_WORK TO DO:_
A: In the passage on takeover deals, what price per share would ONGC Videsh pay for Imperial Energy?
B: Echo the passage on takeover deals word for word, from "Infosys Technologies agreed" up to and including "to 700 pence.".

India’s largest oil producer ONGC has agreed a 1.4 billion pounds ($2.6 billion) takeover of Russia-focused oil explorer Imperial Energy Corp as it works to secure energy to fuel India’s booming economy. Imperial said ONGC’s overseas arm, ONGC Videsh, would pay 1,250 pence in cash for each of its shares in a deal that could double state-owned ONGC’s proved and probable reserves. This is less than the 1,290 pence approach Imperial said last month it was discussing with an unnamed bidder, which sources close to the matter identified as ONGC. Investors aren’t wholly convinced though, with the shares trading down more than 1 percent this morning after rising sharply in recent weeks on hopes for a bidding war.
Infosys Technologies agreed to buy British consultancy Axon Group for 407 million pounds ($753 million) as India’s second-biggest software services exporter looks for growth beyond an uncertain U.S. market. The cash deal values Axon at six pounds per share, a 19.4 percent premium over Friday’s close of 5.025 pounds and 33 percent over the average price of the last six months, Infosys CEO Kris Gopalakrishnan said. The stock has risen to 611, and Infosys shares have taken a hit as expectations rise another bid will emerge. Altium Securities said in a note it believed there was room for a counterbid closer to 700 pence.
Other deals of the day:
* Hyundai Heavy Industries, the world’s top shipbuilder, expressed its interest in Daewoo Shipbuilding, joining three other major bidding groups vying for its smaller rival. State-owned Korea Development Bank (KDB) and a government agency have put up for sale their combined 50.4 percent stake in the world’s No. 3 shipbuilder, in a deal estimated to fetch up to $8 billion, more than double Daewoo Shipbuilding’s current market price.
* Bluescope Steel, Australia’s top steel maker, will sell its New Zealand iron sands mining operation for NZ$250 million ($176 million) to Hong Kong’s Cheung Kong Infrastructure Holdings, the company said.

_COLLECTED MATERIAL:_
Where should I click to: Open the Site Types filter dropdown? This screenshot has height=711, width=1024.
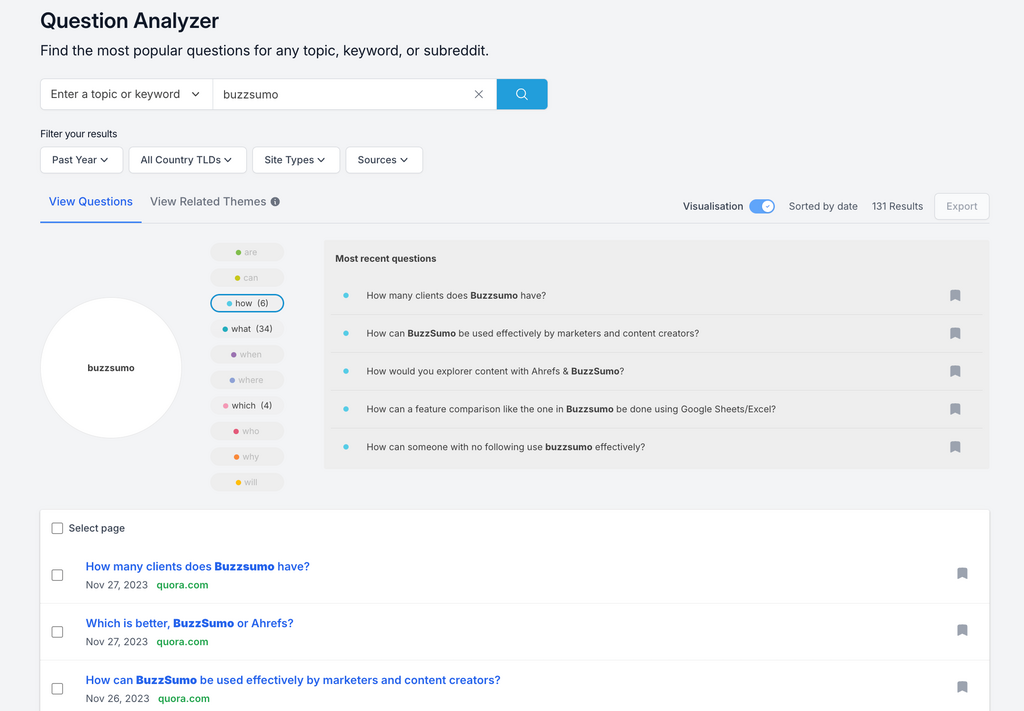(294, 160)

_ANSWERS BY TASK:_
A: 1,250 pence in cash per share.

B:
Infosys Technologies agreed to buy British consultancy Axon Group for 407 million pounds ($753 million) as India’s second-biggest software services exporter looks for growth beyond an uncertain U.S. market. The cash deal values Axon at six pounds per share, a 19.4 percent premium over Friday’s close of 5.025 pounds and 33 percent over the average price of the last six months, Infosys CEO Kris Gopalakrishnan said. The stock has risen to 611, and Infosys shares have taken a hit as expectations rise another bid will emerge. Altium Securities said in a note it believed there was room for a counterbid closer to 700 pence.